TASK BRIEF |
Set down, word for word, each line from the top of the data through the line that has "1600x504 pixels."; omit every picture.

--- START ---

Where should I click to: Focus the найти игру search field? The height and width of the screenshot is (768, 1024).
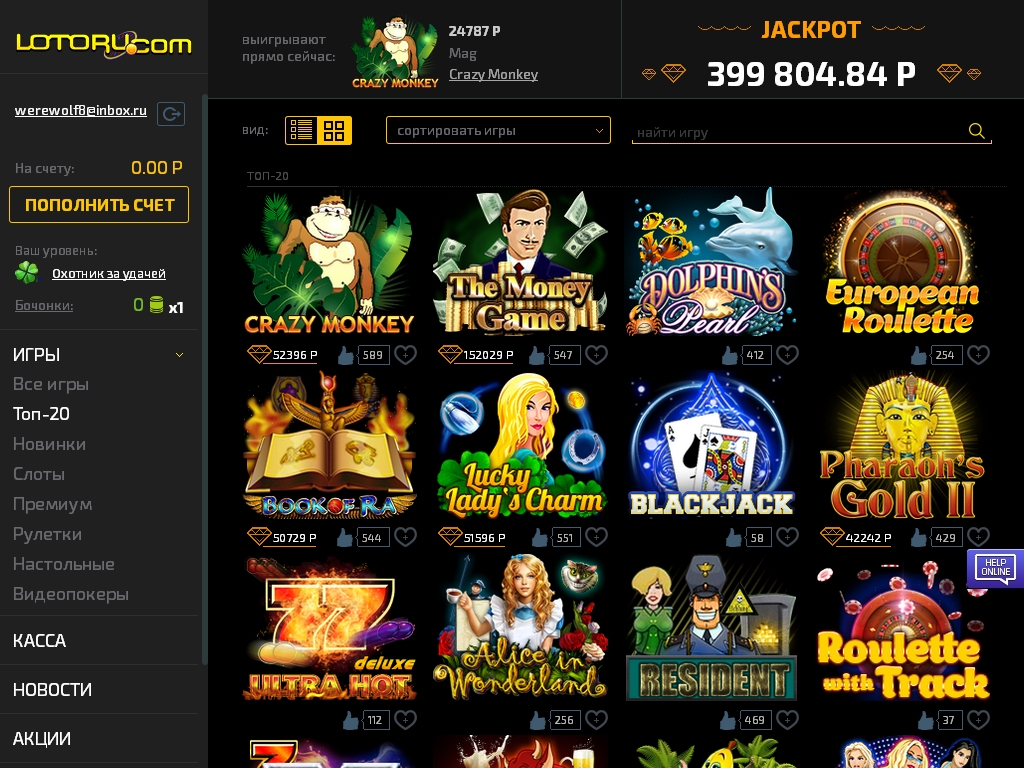point(799,133)
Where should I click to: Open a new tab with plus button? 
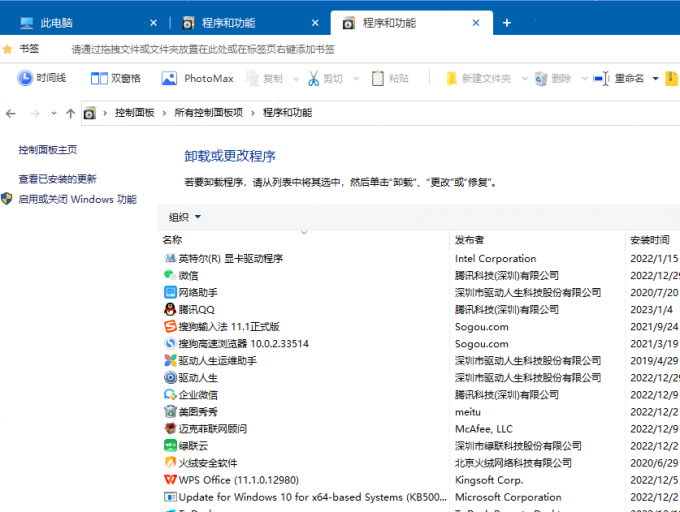point(507,22)
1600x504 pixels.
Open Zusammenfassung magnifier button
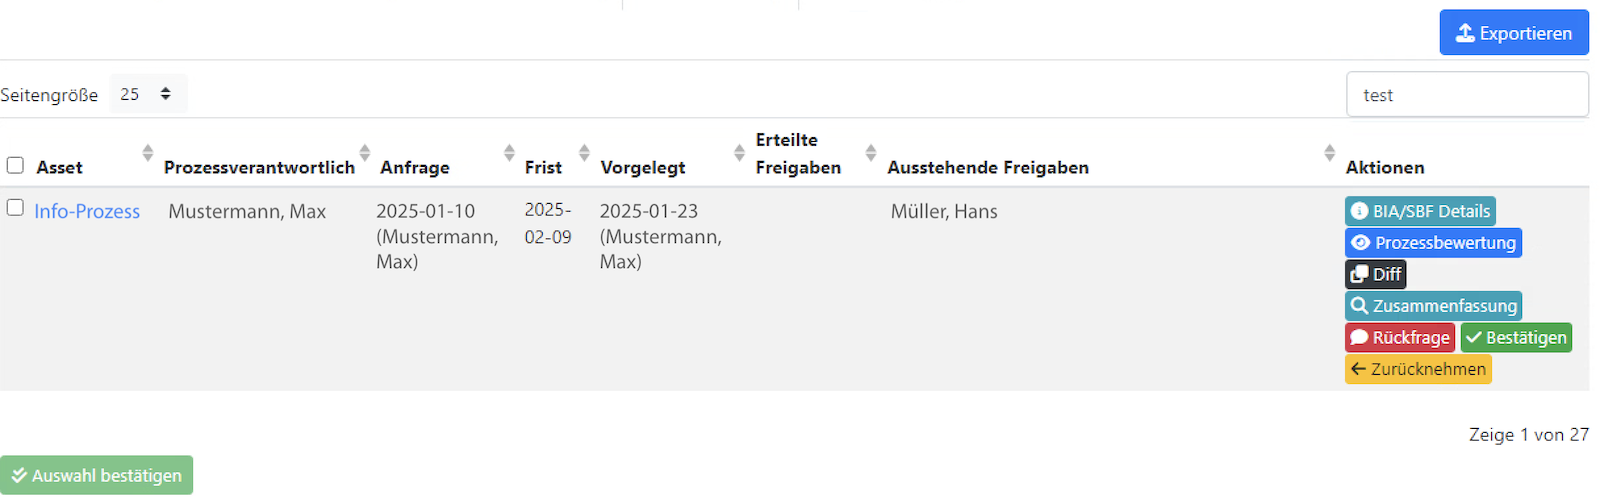[x=1433, y=306]
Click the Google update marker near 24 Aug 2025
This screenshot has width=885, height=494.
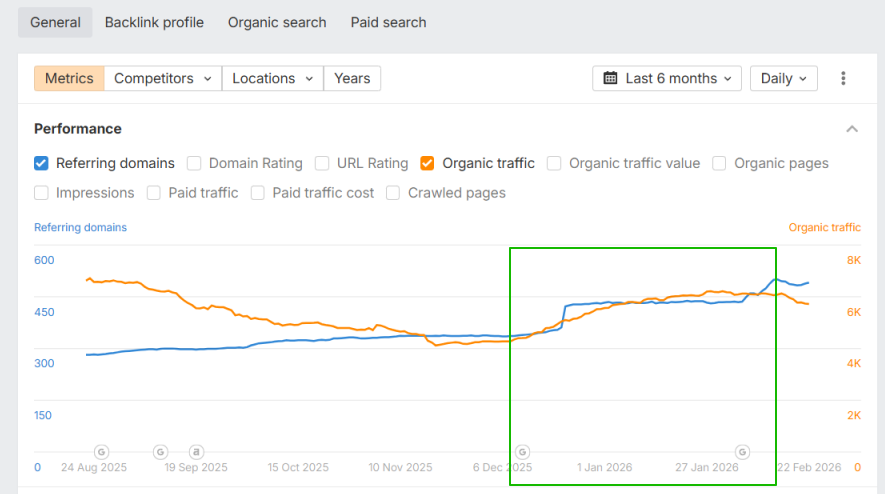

--- END ---

RESPONSE AREA |
Where should I click to: Focus the найти игру search field? The height and width of the screenshot is (768, 1024).
point(799,133)
Where should I click to: Open a new tab with plus button? 
point(507,22)
1600x504 pixels.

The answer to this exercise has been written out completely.